The data Start Marker
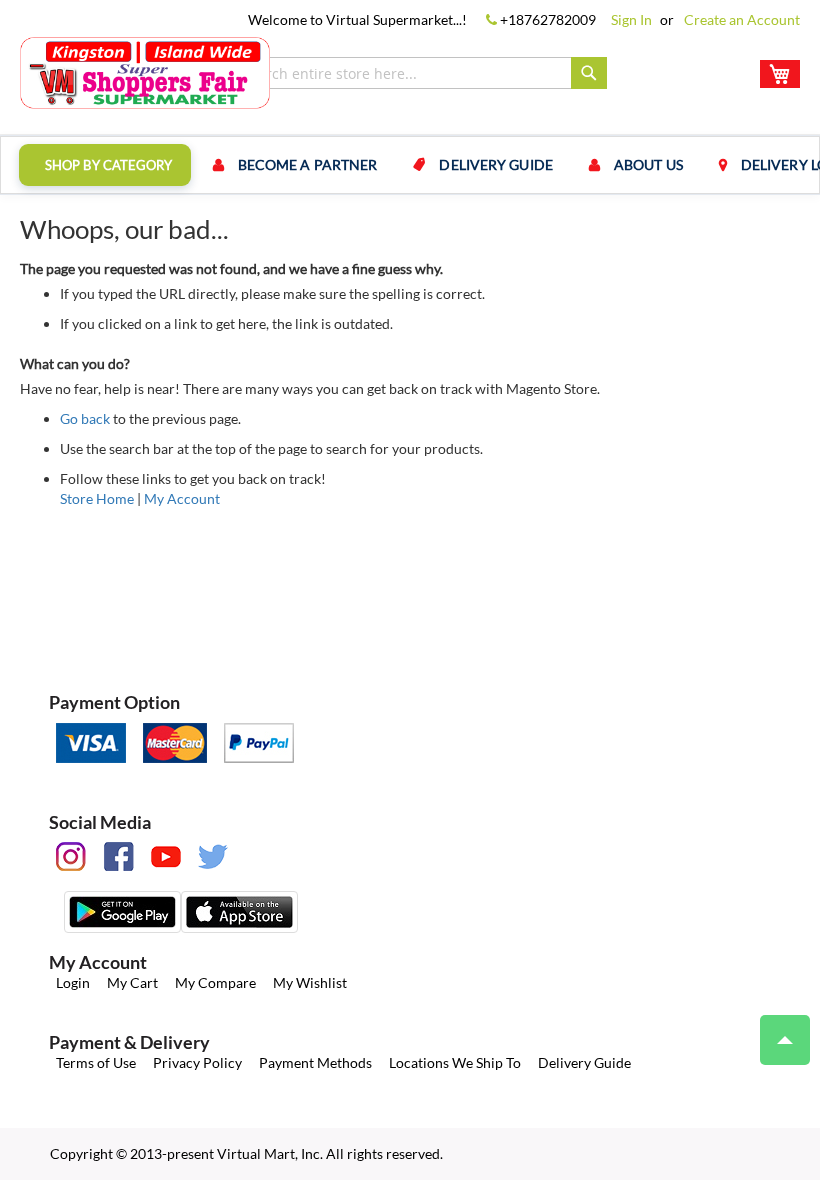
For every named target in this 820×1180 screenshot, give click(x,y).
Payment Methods (315, 1062)
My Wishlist (310, 982)
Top (785, 1040)
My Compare (215, 982)
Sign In (631, 19)
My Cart (132, 982)
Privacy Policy (197, 1062)
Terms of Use (96, 1062)
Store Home (97, 498)
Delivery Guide (584, 1062)
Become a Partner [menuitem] (308, 164)
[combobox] (419, 73)
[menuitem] (105, 165)
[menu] (410, 165)
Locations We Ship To (455, 1062)
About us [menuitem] (648, 164)
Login (73, 982)
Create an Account (742, 19)
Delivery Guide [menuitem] (495, 164)
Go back (85, 418)
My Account (182, 498)
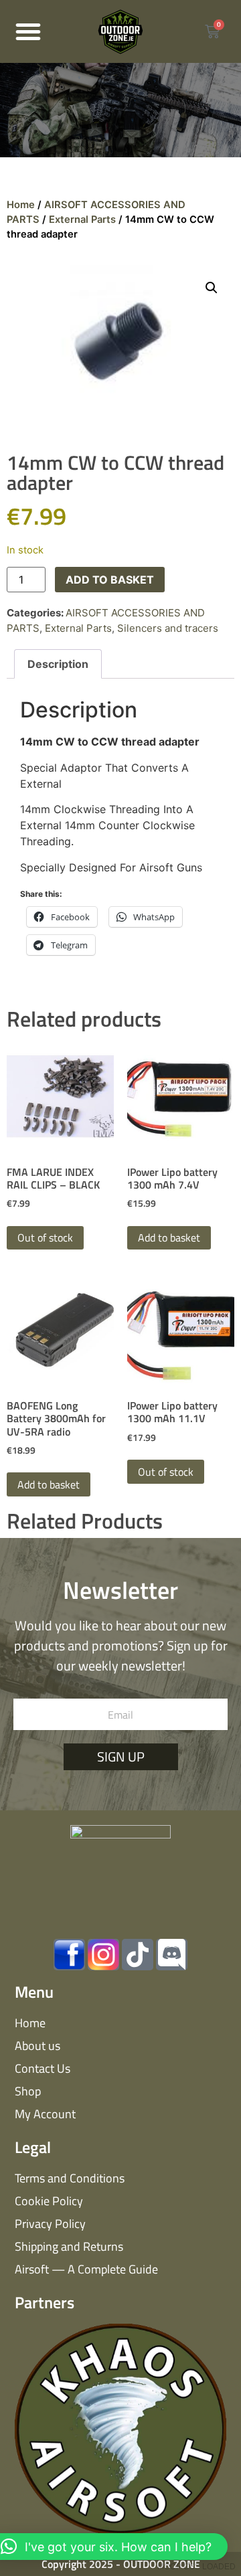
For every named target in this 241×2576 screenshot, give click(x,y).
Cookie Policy (49, 2201)
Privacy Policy (50, 2224)
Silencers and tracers (167, 628)
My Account (45, 2114)
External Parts (82, 219)
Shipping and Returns (69, 2246)
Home (21, 205)
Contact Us (42, 2068)
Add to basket (110, 579)
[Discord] (171, 1954)
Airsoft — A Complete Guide (86, 2269)
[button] (28, 31)
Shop (28, 2091)
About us (37, 2046)
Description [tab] (57, 664)
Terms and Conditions (70, 2178)
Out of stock (45, 1237)
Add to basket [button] (169, 1237)
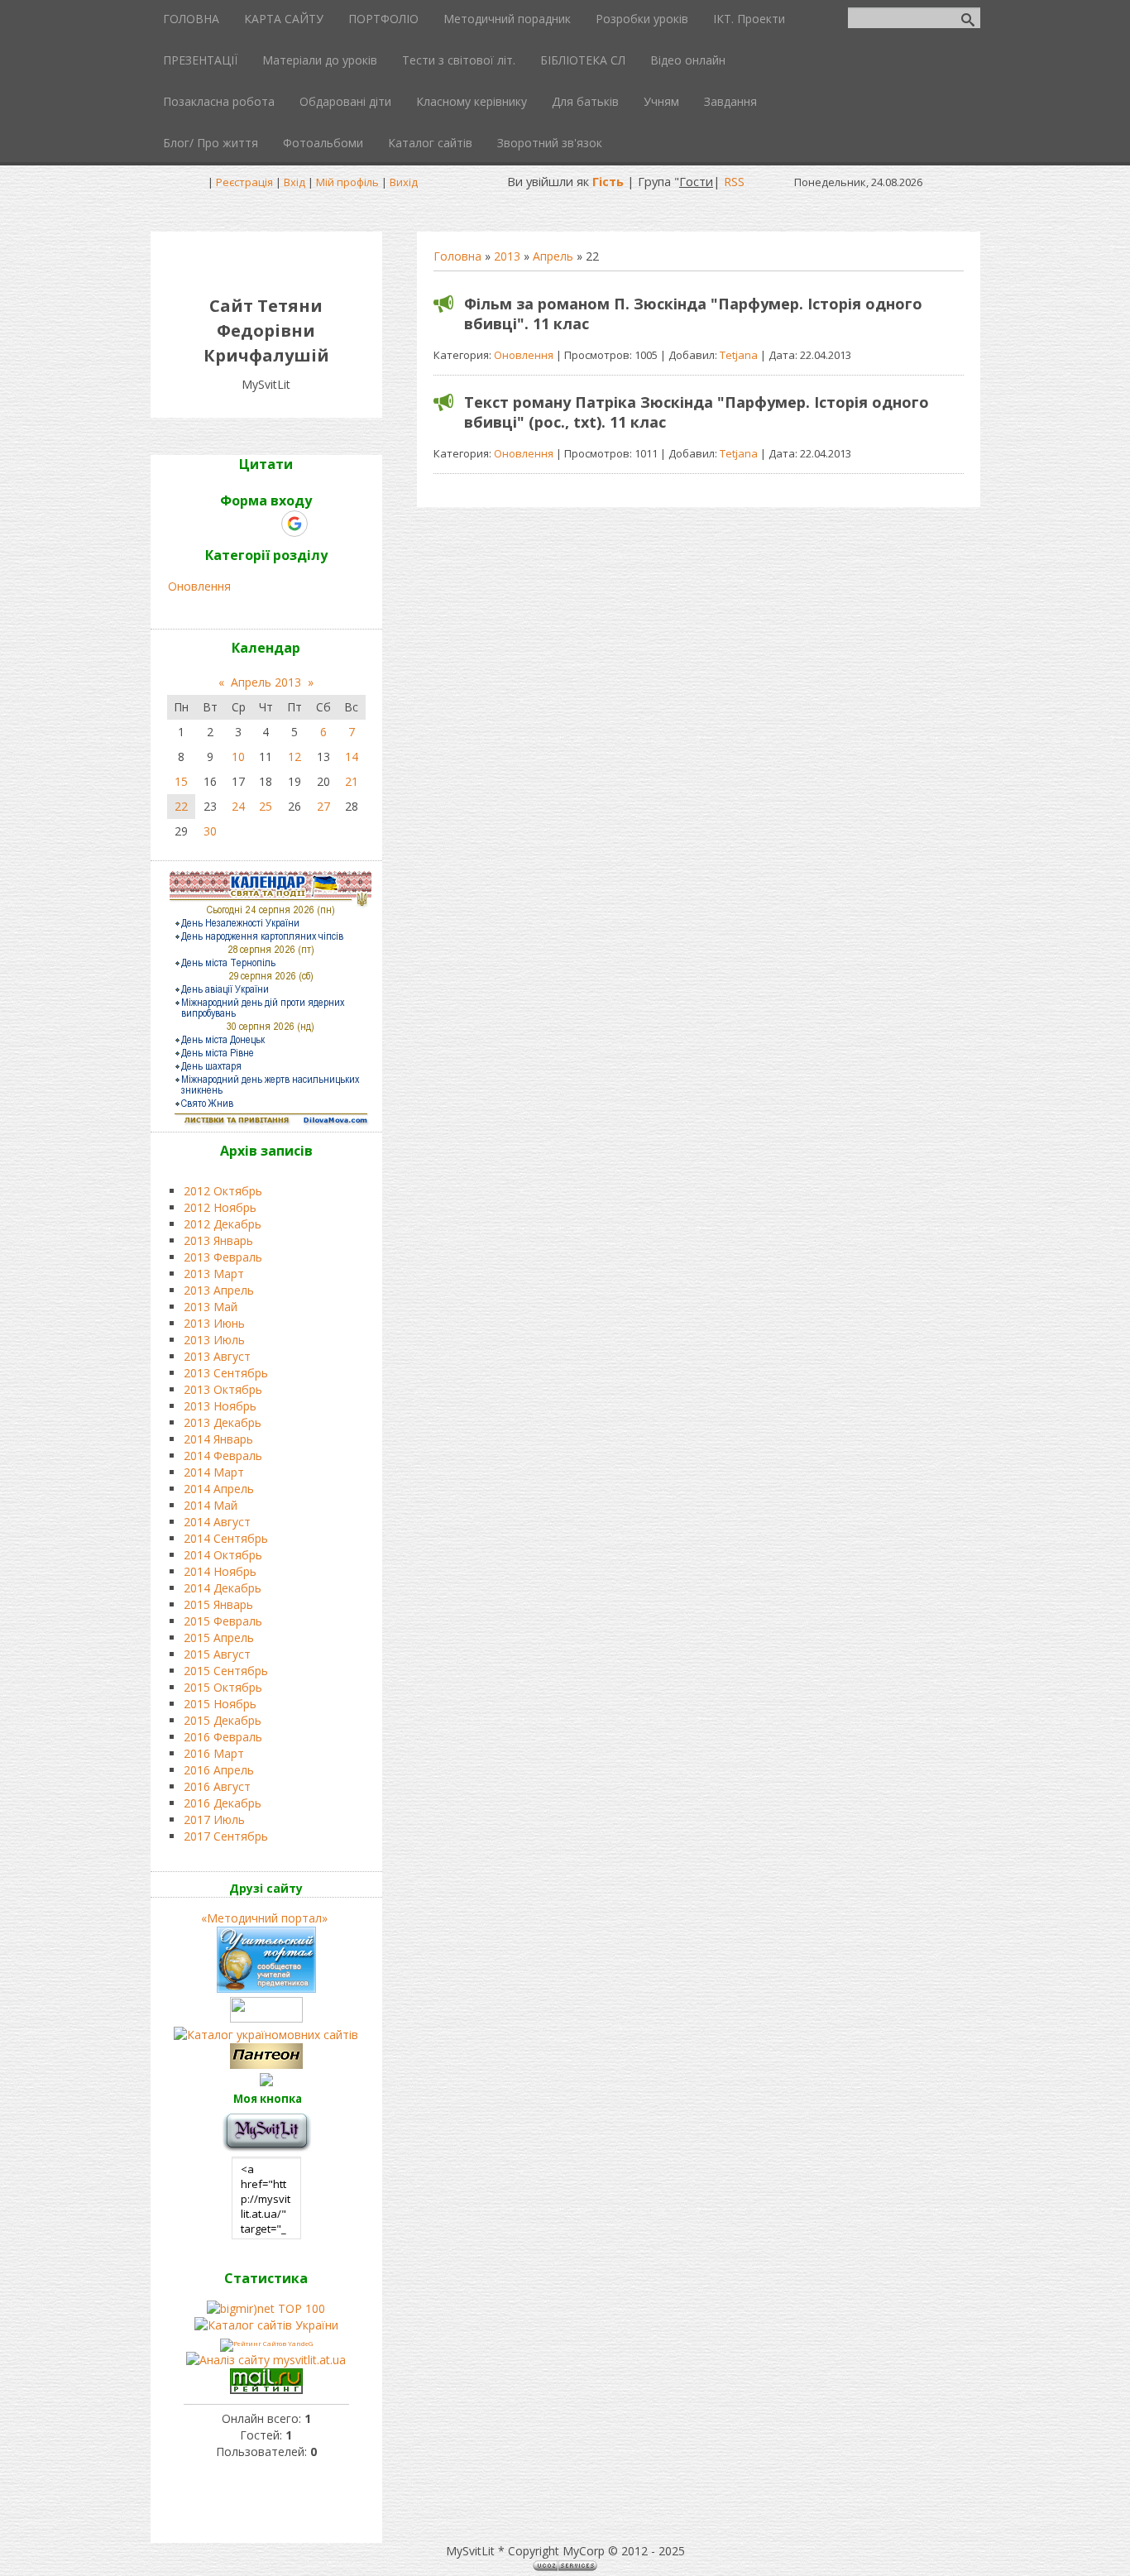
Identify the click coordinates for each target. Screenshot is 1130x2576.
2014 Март (214, 1472)
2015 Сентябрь (226, 1670)
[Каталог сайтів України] (266, 2325)
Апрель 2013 (266, 682)
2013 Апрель (219, 1290)
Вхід (294, 182)
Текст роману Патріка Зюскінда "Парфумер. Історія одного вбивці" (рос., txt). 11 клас (696, 412)
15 (181, 781)
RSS (734, 181)
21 (351, 781)
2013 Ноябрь (220, 1406)
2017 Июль (214, 1819)
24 (238, 806)
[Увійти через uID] (237, 523)
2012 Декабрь (222, 1224)
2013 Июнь (214, 1323)
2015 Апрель (219, 1637)
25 (265, 806)
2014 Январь (218, 1439)
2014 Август (217, 1522)
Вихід (404, 182)
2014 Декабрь (222, 1588)
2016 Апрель (219, 1770)
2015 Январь (218, 1604)
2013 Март (214, 1273)
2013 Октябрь (223, 1389)
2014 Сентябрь (226, 1538)
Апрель (553, 256)
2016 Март (214, 1753)
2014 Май (210, 1505)
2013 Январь (218, 1240)
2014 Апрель (219, 1488)
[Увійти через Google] (294, 523)
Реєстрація (244, 182)
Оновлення (523, 354)
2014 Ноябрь (220, 1571)
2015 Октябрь (223, 1687)
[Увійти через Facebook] (265, 523)
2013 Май (210, 1306)
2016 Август (217, 1786)
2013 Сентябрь (226, 1373)
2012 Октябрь (223, 1191)
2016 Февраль (223, 1737)
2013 (507, 256)
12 (294, 756)
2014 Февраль (223, 1455)
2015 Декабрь (222, 1720)
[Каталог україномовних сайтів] (266, 2034)
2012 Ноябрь (220, 1207)
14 (351, 756)
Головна (457, 256)
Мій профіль (347, 182)
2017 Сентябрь (226, 1836)
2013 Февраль (223, 1257)
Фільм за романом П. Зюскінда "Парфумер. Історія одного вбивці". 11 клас (693, 313)
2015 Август (217, 1654)
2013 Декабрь (222, 1422)
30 (210, 831)
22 (181, 806)
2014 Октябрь (223, 1555)
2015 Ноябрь (220, 1704)
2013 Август (217, 1356)
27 (323, 806)
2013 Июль (214, 1340)
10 (238, 756)
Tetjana (739, 354)
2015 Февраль (223, 1621)
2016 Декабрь (222, 1803)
The data End Marker
Task statement: Your answer must be an exact copy of the records, without the pictures.

Output of the exercise:
For every named target in this 820×1180 screenshot, give click(x,y).
Payment Methods (315, 1062)
My Wishlist (310, 982)
Top (785, 1040)
My Compare (215, 982)
Sign In (631, 19)
My Cart (132, 982)
Privacy Policy (197, 1062)
Terms of Use (96, 1062)
Store Home (97, 498)
Delivery Guide (584, 1062)
Become a Partner [menuitem] (308, 164)
[combobox] (419, 73)
[menuitem] (105, 165)
[menu] (410, 165)
Locations We Ship To (455, 1062)
About us [menuitem] (648, 164)
Login (73, 982)
Create an Account (742, 19)
Delivery Guide [menuitem] (495, 164)
Go back (85, 418)
My Account (182, 498)
For every named target in this 241×2576 screenshot, give click(x,y).
Cookie Policy (49, 2201)
Privacy Policy (50, 2224)
Silencers and tracers (167, 628)
My Account (45, 2114)
External Parts (82, 219)
Shipping and Returns (69, 2246)
Home (21, 205)
Contact Us (42, 2068)
Add to basket (110, 579)
[Discord] (171, 1954)
Airsoft — A Complete Guide (86, 2269)
[button] (28, 31)
Shop (28, 2091)
About us (37, 2046)
Description [tab] (57, 664)
Terms and Conditions (70, 2178)
Out of stock (45, 1237)
Add to basket [button] (169, 1237)
Identify the click coordinates for each target. Screenshot is 1130x2576.
2014 Март (214, 1472)
2015 Сентябрь (226, 1670)
[Каталог сайтів України] (266, 2325)
Апрель 2013 (266, 682)
2013 Апрель (219, 1290)
Вхід (294, 182)
Текст роману Патріка Зюскінда "Парфумер. Історія одного вбивці" (рос., txt). 11 клас (696, 412)
15 (181, 781)
RSS (734, 181)
21 (351, 781)
2013 Ноябрь (220, 1406)
2017 Июль (214, 1819)
24 (238, 806)
[Увійти через uID] (237, 523)
2012 Декабрь (222, 1224)
2013 Июнь (214, 1323)
2015 Апрель (219, 1637)
25 (265, 806)
2014 Январь (218, 1439)
2014 Август (217, 1522)
Вихід (404, 182)
2014 Декабрь (222, 1588)
2016 Апрель (219, 1770)
2015 Январь (218, 1604)
2013 Март (214, 1273)
2013 Октябрь (223, 1389)
2014 Сентябрь (226, 1538)
Апрель (553, 256)
2016 Март (214, 1753)
2014 Май (210, 1505)
2013 Январь (218, 1240)
2014 Апрель (219, 1488)
[Увійти через Google] (294, 523)
Реєстрація (244, 182)
Оновлення (523, 354)
2014 Ноябрь (220, 1571)
2015 Октябрь (223, 1687)
[Увійти через Facebook] (265, 523)
2013 Май (210, 1306)
2016 Август (217, 1786)
2013 Сентябрь (226, 1373)
2012 Октябрь (223, 1191)
2016 Февраль (223, 1737)
2013 (507, 256)
12 (294, 756)
2014 Февраль (223, 1455)
2015 Декабрь (222, 1720)
[Каталог україномовних сайтів] (266, 2034)
2012 Ноябрь (220, 1207)
14 (351, 756)
Головна (457, 256)
Мій профіль (347, 182)
2017 Сентябрь (226, 1836)
2013 Февраль (223, 1257)
Фільм за романом П. Зюскінда "Парфумер. Історія одного вбивці". 11 клас (693, 313)
2015 Август (217, 1654)
2013 Декабрь (222, 1422)
30 (210, 831)
22 (181, 806)
2014 Октябрь (223, 1555)
2015 Ноябрь (220, 1704)
2013 Август (217, 1356)
27 (323, 806)
2013 Июль (214, 1340)
10 (238, 756)
Tetjana (739, 354)
2015 Февраль (223, 1621)
2016 Декабрь (222, 1803)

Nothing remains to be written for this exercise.